11.12.2015

Die Zauberflöte: fire and ice

One of 2016’s biggest opera premieres at the Mikhailovsky Theatre will be Wolfgang Amadeus Mozart’s Die Zauberflöte. The production by the German theatrical designer and director Pet Halmen will be brought to the Mikhailovsky by Eric Vigié, Director of the Opéra de Lausanne, where it was first performed in 2010.

“Some directors stage Die Zauberflöte exclusively for profound intellectuals,” says Vigié. "Audiences often find productions like that boring — some people cannot even sit through an hour of them. Then there are directors who turn the opera into a circus performance without good production or any hint of profundity. But if you do everything correctly and base it on the music, the opera turns out tragic and comic at the same time — there is room in it for both romance and introspection. It is a very subtle, sensitive work: its inner contradiction is what makes Mozart’s last opera so special.

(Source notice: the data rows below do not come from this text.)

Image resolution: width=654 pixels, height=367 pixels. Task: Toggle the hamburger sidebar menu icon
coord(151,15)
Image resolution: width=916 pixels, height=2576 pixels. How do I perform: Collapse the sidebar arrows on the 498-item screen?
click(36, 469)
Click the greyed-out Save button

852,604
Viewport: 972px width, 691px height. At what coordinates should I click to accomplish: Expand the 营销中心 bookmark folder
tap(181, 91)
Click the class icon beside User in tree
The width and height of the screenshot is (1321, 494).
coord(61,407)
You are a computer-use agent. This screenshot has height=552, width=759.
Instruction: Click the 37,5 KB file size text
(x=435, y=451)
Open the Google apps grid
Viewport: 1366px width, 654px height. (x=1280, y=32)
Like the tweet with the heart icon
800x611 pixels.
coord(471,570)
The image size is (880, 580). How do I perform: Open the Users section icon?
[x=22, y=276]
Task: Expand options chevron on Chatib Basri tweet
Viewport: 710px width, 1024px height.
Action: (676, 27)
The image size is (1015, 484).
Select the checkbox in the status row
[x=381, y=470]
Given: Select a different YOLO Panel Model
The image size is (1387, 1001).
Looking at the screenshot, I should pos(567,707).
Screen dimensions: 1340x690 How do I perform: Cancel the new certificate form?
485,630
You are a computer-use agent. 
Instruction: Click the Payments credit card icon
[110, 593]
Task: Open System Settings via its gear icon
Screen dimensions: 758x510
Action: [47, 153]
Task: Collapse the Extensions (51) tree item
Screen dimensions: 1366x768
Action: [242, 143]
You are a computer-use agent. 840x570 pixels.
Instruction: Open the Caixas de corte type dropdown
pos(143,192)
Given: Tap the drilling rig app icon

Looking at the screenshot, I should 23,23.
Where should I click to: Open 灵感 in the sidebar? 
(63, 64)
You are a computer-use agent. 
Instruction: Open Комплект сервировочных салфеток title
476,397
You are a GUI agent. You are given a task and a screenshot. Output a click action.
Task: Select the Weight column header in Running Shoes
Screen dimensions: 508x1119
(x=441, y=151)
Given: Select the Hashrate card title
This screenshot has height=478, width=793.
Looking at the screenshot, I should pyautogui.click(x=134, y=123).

"For over two centuries Die Zauberflöte has been giving audiences much cause for reflection and making them deeply engage on an intellectual level. Each new generation of theatregoers sees something new in the opera and draws its own conclusions. Students, people in their thirties, fifties and eighties all have different interpretations, often totally individual insights. And children who come to the opera have to catch their breath when they see the characters. It usually seems they don’t understand anything, but in fact they see it in their own way. That is what Die Zauberflöte is: an opera for all age groups, just as interesting to children as to enlightened intellectuals.

"The idea for this production was conceived by Pet Halmen in 2004 after a fire in the Duchess Anna Amalia Library in Weimar. Most the books in the collection were destroyed. It was a great cultural shock for Germany. A huge part of the country’s cultural heritage was reduced to ashes. After such a nightmare you naturally try to restore the building, raise the walls and attempt to put the surviving items in order. The necessity of a cultural renaissance is one of the themes in Halmen’s production. I think for this reason it can be called a neoclassical production. Halmen attempts to restore the legacy of the past and uses its methods, but looks at it through the eyes of a modern director, relying on modern theatrical techniques.

“There are several profound scenes in Die Zauberflöte — the conversation between the Priest and Tamino, for example. This may be the most intellectually complex scene in the entire genre. It lasts only five minutes, but demands great mental exertion. Or the scene in act two with Tamino and Papageno, in which the former personifies high society, the aristocracy, while all the latter needs in life is a glass of wine and a plate of spaghetti. With all its apparent seriousness the production is full of fantasies that border on slight insanity. For example, Papageno appears dressed as a penguin. Why? First of all, penguins are lovable and amusing — everybody likes them. Secondly, Papageno says in scene one that he is poor and that is why he lives outside the library in the world at large — a world without culture which is full of ice and snow. And what can live in the snow and remain happy? A penguin!

“The libretto of Die Zauberflöte is tragic at times, while at other times appearing naive or even plain silly. But there is nothing surprising about that, as it was written many centuries ago. You probably know that the librettist Emanuel Schikaneder sang the part of Papageno at the premiere of the opera in 1791, though he was an ordinary actor with no vocal talent. In our production this historical fact is used to good effect by the character’s great mobility — he is constantly on the move. Opera singers are not usually so active on stage. There are a lot of stunts and other amusing parts to the action, but they do not divert attention from the main theme: the fragility of culture and its legacy.”